What to work on:
What you copy should be the lines from the one with "Task: Select pic-1255.jpg" through the end of the entries, word for word. Omit the pictures.

---+---

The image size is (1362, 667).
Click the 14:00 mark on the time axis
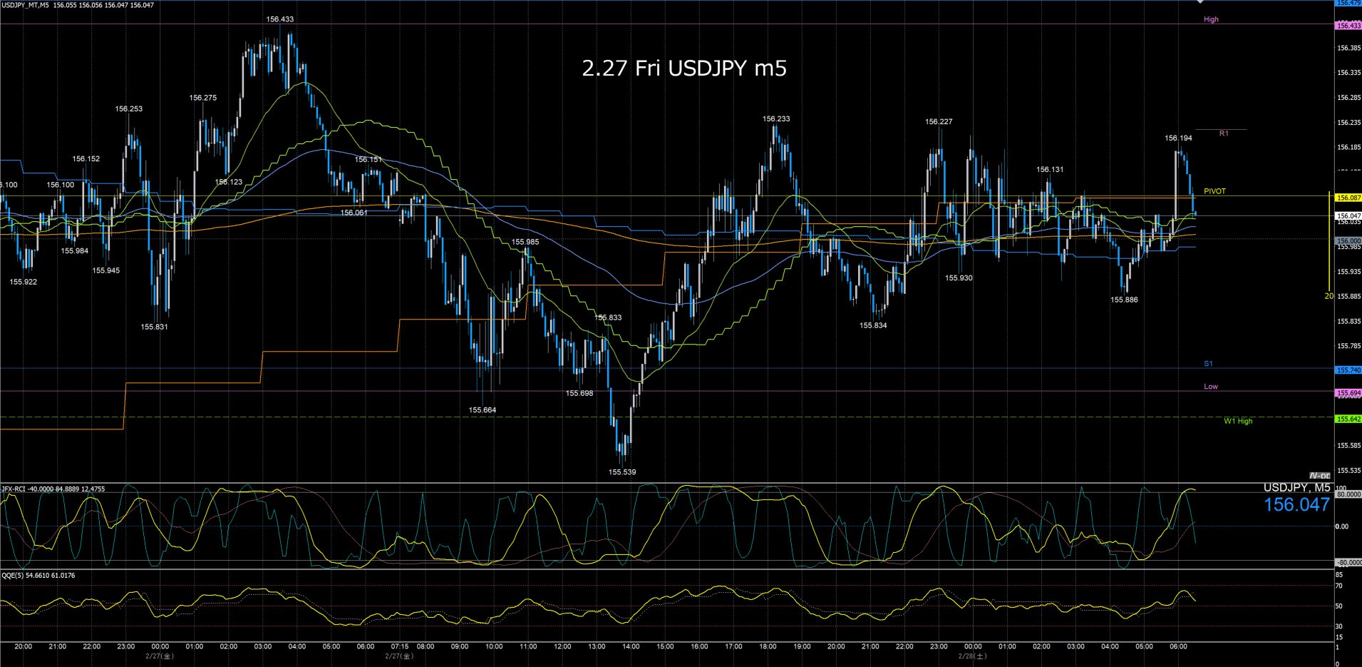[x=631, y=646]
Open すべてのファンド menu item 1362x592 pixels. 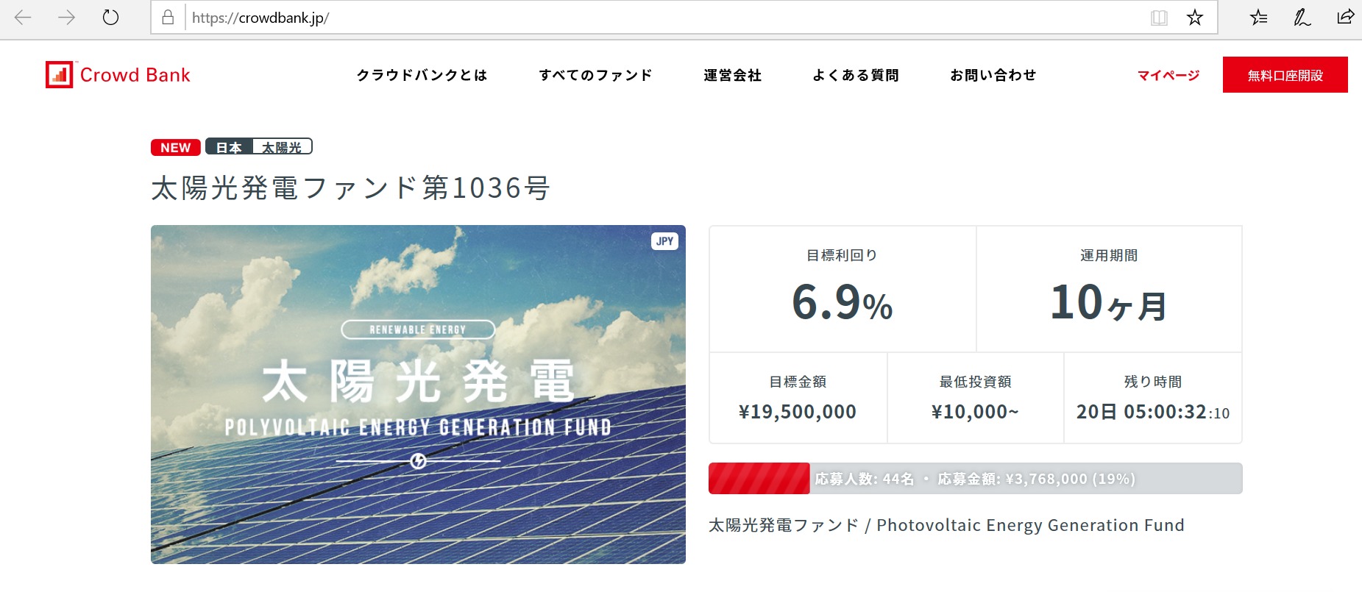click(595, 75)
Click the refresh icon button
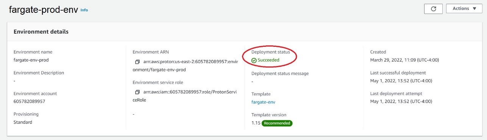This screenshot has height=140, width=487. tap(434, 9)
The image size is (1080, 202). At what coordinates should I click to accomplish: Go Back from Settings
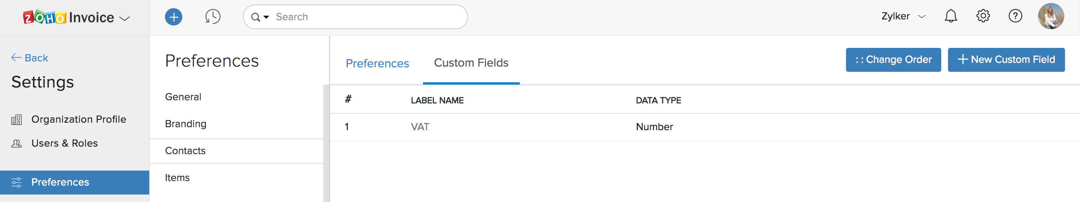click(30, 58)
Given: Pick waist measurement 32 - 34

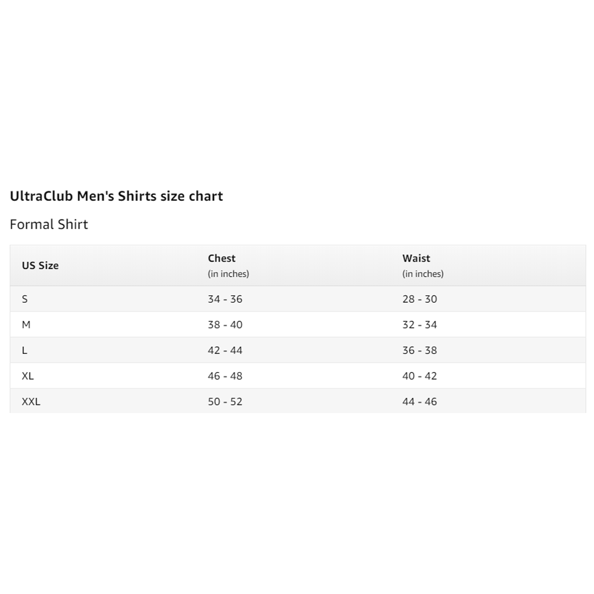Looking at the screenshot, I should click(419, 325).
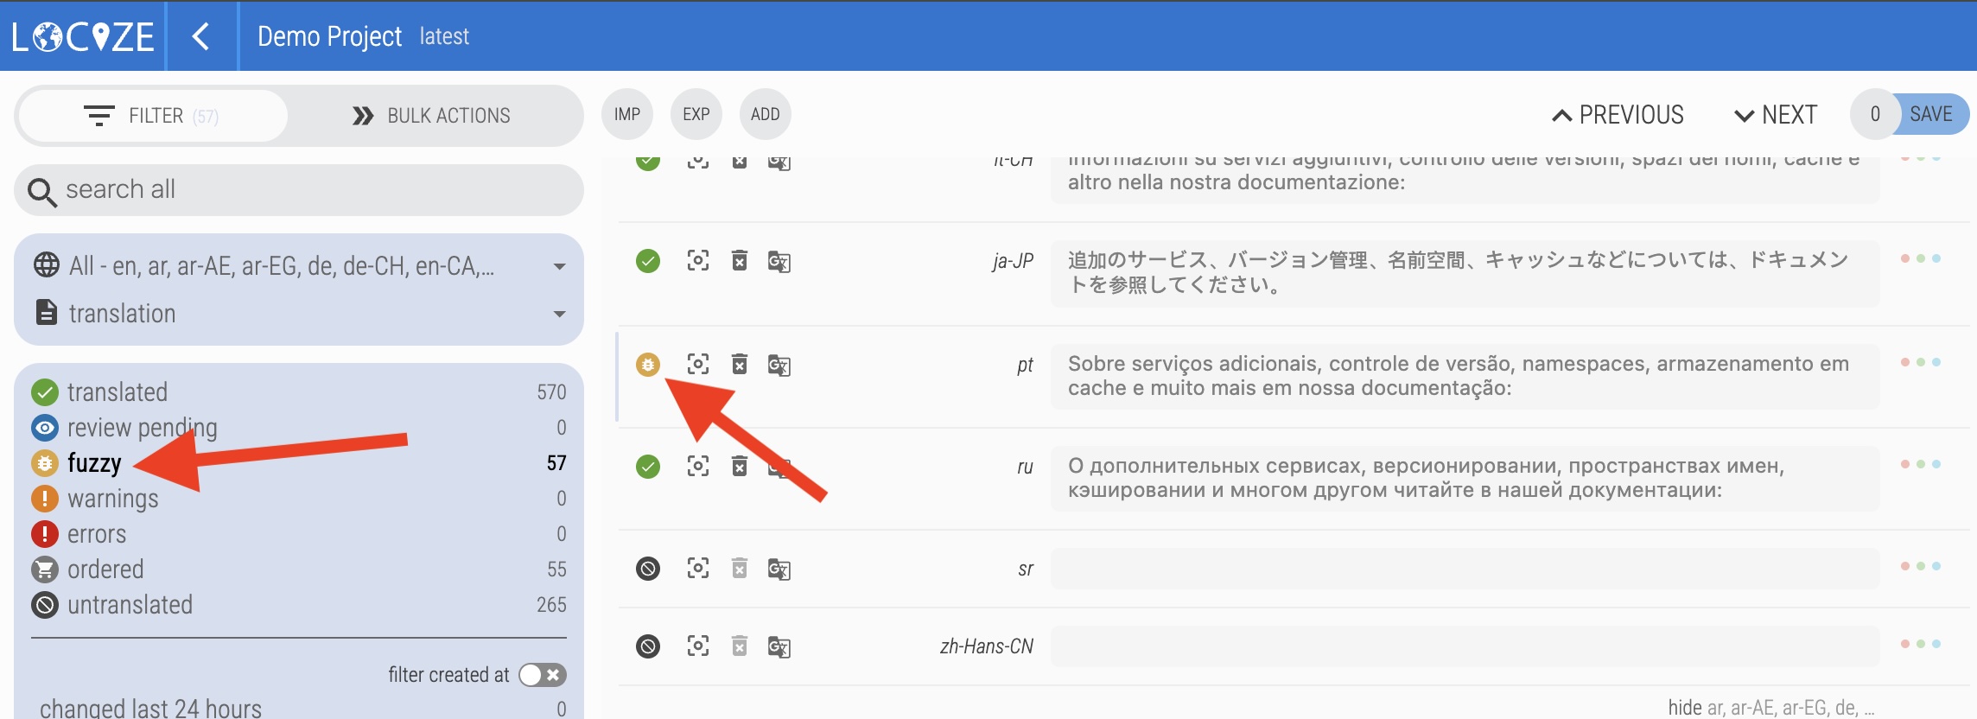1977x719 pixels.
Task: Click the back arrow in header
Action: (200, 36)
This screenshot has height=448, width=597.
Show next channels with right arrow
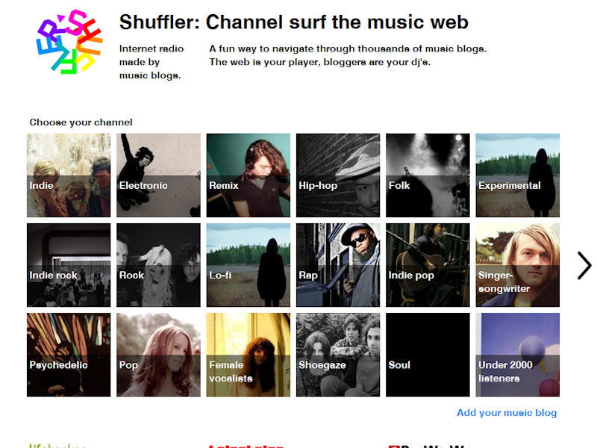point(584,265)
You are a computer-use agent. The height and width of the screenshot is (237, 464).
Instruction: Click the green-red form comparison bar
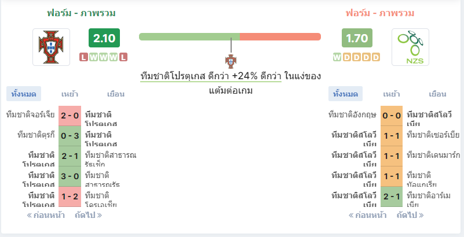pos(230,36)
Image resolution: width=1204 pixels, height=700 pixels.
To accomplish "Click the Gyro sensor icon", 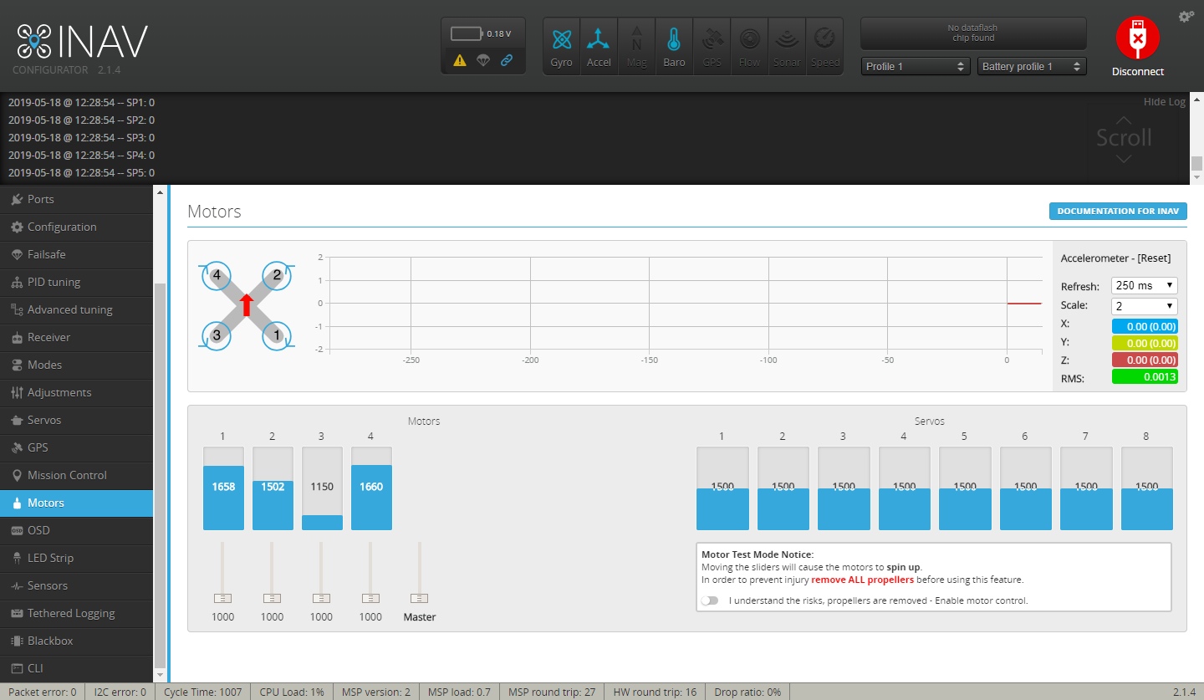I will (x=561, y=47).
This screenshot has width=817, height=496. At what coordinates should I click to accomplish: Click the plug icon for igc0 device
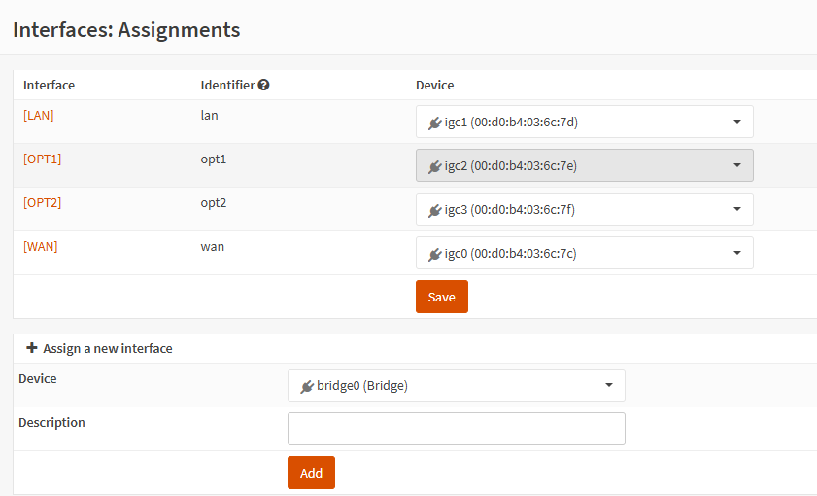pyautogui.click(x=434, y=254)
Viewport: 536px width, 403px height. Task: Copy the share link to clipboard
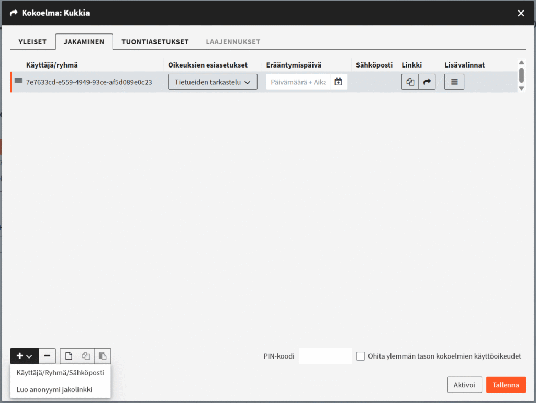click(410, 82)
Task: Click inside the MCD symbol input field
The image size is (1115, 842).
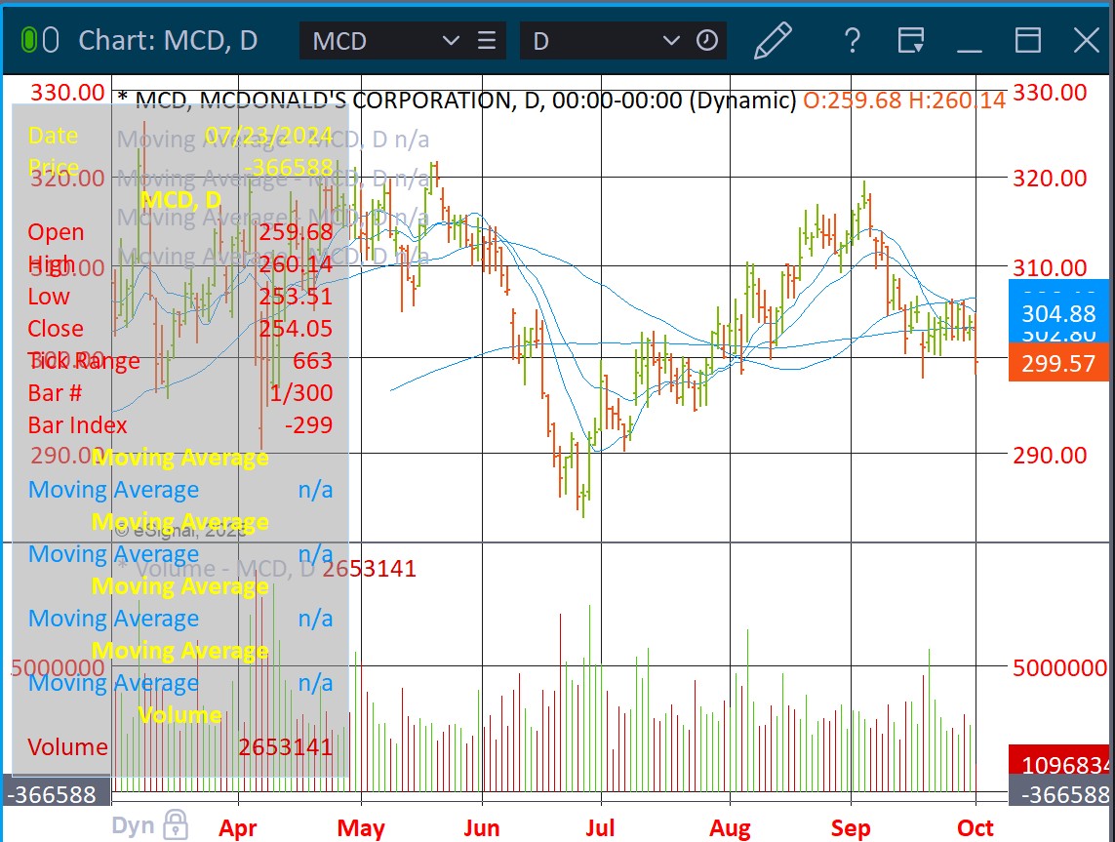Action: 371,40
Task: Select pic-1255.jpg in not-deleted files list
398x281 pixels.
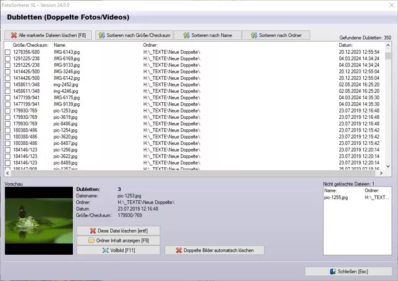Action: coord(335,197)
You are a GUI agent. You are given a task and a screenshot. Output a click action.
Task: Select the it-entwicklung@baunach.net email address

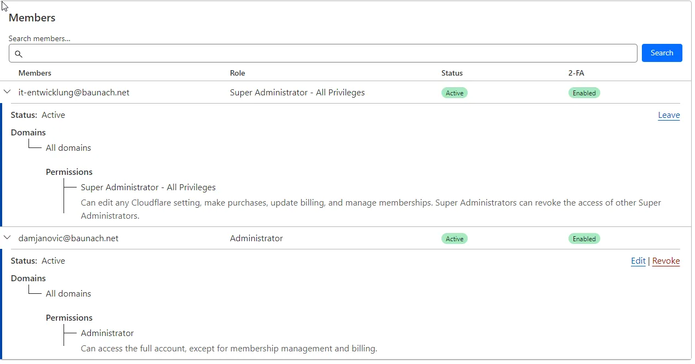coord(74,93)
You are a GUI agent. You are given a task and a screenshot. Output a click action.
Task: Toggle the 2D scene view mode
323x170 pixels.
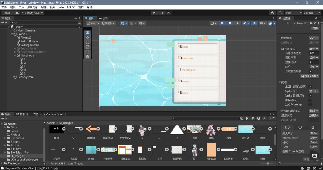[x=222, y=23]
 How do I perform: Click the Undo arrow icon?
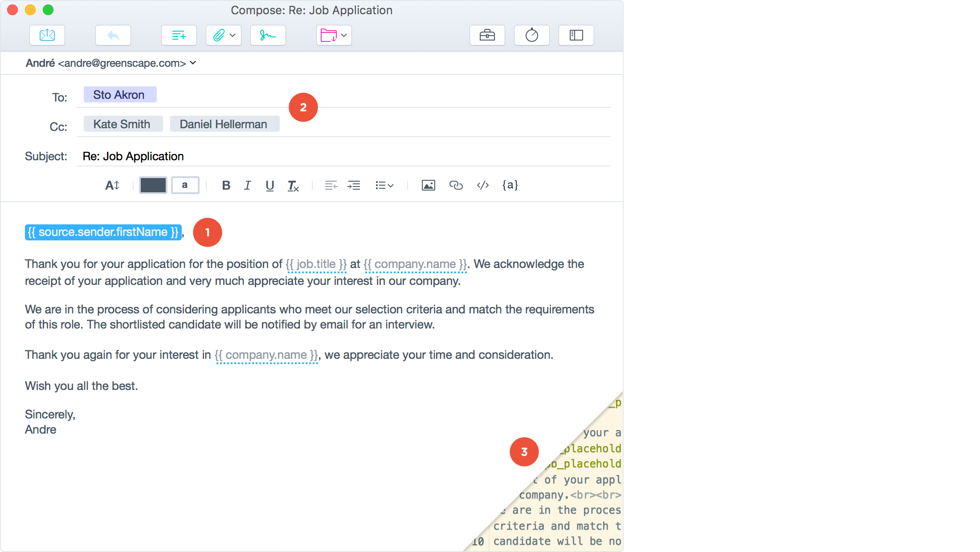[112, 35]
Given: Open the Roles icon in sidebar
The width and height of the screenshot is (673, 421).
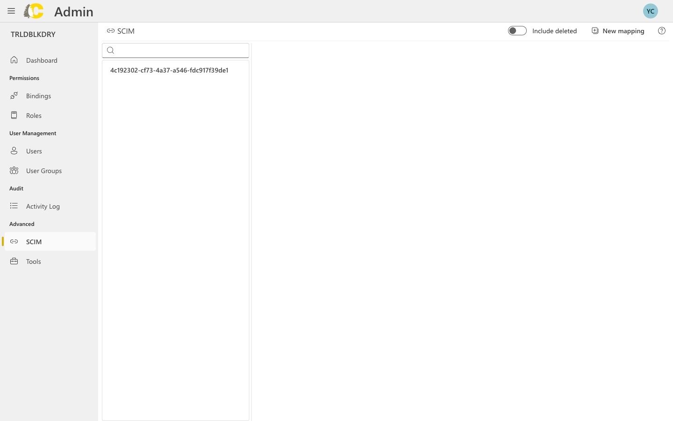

---+---

Answer section:
Task: Select pic-1255.jpg in not-deleted files list
398x281 pixels.
Action: coord(335,197)
You are a GUI agent. You are given a task and a screenshot. Output a click action.
Task: Select the it-entwicklung@baunach.net email address

coord(74,93)
You are a GUI agent. You are given a task and a screenshot. Output a click action.
Task: Toggle the 2D scene view mode
323x170 pixels.
[x=222, y=23]
 How do I perform: Click the Undo arrow icon?
[112, 35]
Given: Open the Roles icon in sidebar
The width and height of the screenshot is (673, 421).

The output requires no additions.